INPUT FOR THIS TASK section start
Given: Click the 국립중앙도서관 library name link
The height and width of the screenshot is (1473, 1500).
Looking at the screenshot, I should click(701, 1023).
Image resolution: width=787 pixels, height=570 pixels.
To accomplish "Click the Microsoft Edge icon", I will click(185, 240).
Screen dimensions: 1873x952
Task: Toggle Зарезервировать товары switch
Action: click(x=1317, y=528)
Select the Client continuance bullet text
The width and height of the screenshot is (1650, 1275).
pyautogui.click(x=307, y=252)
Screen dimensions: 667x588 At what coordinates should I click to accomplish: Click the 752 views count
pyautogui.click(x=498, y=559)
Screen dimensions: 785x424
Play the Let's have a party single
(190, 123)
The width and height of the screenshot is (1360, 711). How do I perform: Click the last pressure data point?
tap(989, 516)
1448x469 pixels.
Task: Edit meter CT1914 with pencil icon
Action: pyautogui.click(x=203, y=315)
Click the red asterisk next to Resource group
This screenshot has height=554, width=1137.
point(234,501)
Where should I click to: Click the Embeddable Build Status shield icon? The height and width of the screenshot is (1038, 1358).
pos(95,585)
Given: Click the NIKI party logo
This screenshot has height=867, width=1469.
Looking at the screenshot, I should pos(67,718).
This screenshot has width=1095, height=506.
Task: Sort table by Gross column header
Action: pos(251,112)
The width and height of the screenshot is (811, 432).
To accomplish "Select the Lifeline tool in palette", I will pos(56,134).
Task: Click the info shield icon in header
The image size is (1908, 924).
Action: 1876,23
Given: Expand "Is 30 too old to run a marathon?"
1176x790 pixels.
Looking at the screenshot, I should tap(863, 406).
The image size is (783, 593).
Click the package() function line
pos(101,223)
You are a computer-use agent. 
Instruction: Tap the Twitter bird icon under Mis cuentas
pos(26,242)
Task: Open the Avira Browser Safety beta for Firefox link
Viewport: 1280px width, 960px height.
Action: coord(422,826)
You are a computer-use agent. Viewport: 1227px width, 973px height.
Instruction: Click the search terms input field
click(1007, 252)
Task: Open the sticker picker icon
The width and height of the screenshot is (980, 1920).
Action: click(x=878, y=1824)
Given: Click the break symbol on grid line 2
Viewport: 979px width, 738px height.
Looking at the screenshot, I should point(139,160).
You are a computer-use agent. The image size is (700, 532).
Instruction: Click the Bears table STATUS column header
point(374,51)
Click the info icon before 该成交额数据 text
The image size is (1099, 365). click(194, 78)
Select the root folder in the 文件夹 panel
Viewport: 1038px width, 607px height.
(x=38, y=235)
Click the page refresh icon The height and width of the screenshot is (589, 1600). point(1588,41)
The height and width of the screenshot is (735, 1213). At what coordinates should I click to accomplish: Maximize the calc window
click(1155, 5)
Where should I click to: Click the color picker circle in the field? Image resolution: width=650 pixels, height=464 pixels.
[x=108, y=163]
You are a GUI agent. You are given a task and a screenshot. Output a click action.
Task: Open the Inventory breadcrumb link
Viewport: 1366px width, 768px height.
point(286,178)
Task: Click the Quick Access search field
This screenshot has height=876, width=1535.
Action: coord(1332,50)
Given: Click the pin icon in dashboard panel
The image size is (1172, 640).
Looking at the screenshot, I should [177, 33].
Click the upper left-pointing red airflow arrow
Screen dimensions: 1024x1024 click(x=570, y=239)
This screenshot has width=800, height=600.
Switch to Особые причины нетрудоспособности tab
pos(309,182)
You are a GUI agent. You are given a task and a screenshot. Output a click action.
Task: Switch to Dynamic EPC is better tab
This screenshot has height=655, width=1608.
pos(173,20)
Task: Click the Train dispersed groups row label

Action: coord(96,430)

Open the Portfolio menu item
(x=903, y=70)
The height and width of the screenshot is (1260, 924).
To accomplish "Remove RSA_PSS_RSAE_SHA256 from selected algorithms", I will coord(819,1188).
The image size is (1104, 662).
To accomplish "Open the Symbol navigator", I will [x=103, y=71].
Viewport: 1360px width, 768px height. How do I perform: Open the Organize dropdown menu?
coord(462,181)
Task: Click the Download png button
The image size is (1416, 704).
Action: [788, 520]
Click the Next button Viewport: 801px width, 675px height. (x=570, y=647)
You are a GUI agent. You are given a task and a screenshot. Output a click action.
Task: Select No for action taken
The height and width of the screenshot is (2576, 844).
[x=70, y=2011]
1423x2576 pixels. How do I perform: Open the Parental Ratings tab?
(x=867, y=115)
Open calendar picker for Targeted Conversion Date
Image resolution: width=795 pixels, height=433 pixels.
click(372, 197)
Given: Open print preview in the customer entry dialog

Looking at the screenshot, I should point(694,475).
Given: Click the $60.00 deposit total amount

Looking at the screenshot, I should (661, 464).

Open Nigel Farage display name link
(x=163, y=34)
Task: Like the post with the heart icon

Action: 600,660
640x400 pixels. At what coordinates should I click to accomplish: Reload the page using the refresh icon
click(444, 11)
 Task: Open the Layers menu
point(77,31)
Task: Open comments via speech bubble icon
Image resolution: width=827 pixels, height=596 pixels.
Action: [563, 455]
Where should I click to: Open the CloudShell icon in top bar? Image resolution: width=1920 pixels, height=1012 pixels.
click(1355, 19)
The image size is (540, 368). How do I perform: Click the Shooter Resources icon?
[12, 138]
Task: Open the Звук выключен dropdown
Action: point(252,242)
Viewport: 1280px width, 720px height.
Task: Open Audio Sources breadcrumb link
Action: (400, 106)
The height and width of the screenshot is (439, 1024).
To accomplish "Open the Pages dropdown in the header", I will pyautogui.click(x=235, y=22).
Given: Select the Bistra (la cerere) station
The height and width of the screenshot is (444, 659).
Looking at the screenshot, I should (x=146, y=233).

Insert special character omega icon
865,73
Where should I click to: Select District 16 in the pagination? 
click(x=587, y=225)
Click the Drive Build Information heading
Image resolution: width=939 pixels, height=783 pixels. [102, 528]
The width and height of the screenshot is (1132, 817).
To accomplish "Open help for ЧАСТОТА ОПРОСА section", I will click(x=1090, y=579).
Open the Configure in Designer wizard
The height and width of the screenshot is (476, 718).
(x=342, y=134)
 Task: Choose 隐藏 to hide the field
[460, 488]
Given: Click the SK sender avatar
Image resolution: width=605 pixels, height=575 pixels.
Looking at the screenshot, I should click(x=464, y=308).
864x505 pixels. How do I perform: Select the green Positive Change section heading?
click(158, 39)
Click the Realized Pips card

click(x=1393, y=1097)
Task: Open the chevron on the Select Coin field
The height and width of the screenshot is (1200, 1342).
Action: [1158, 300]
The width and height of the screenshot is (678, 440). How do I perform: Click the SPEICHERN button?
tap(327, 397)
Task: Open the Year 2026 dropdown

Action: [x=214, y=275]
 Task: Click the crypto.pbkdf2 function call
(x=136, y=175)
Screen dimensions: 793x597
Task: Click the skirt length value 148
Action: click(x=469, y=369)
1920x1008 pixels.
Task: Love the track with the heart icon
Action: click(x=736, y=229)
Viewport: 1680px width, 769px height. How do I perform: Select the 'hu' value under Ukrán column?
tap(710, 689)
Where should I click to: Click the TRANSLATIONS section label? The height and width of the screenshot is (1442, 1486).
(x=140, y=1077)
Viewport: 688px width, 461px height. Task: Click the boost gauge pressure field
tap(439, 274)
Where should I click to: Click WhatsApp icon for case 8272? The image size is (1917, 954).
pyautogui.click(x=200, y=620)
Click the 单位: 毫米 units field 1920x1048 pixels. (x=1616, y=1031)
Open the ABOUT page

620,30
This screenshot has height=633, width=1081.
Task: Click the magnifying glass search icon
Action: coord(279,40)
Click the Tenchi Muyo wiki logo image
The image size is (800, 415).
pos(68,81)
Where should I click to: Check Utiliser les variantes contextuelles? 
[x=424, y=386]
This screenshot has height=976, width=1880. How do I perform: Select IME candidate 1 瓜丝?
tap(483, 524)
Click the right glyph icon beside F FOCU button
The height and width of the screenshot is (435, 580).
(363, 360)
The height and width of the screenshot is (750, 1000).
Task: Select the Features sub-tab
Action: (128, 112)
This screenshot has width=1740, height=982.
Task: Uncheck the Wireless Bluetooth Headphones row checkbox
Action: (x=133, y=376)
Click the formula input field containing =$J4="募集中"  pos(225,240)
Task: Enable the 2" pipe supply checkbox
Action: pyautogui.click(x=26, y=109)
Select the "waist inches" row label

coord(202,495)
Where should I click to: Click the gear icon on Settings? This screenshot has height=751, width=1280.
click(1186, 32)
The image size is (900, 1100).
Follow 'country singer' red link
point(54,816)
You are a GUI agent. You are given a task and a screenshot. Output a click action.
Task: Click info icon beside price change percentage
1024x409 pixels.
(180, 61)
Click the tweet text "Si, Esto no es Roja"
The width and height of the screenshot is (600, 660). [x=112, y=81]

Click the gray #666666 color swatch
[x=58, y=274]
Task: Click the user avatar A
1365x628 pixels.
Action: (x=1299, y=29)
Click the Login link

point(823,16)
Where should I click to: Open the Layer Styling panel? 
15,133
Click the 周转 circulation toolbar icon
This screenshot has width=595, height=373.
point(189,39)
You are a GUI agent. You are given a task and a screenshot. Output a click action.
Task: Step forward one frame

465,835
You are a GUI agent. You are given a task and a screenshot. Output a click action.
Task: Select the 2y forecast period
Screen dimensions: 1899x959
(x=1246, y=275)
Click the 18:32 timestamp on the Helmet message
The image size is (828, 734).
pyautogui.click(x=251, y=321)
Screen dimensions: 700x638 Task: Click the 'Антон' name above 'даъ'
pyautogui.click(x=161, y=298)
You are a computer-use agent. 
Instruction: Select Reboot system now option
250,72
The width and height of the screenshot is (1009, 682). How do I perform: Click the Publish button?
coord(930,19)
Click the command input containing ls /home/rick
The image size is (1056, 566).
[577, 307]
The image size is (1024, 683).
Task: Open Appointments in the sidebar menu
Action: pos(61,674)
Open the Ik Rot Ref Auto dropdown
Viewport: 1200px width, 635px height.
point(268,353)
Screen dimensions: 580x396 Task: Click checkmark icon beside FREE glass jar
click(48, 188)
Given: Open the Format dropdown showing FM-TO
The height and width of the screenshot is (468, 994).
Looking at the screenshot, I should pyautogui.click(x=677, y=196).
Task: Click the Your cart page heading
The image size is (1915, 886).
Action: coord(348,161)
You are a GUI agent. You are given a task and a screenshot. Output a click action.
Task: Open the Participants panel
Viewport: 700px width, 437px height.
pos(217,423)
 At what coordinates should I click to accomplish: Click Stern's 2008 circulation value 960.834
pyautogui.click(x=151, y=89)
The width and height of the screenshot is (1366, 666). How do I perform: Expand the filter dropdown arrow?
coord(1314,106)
INPUT FOR THIS TASK section end
- WHAT YOU NEED TO DO -
Nothing outside this range should appear: the lines from the start of the listing through the line with "Image resolution: width=787", each reproduced exactly, both ends included.

- YOUR RESPONSE -
Given: Click the 국립중앙도서관 library name link
The height and width of the screenshot is (1473, 1500).
Looking at the screenshot, I should click(701, 1023).
Image resolution: width=787 pixels, height=570 pixels.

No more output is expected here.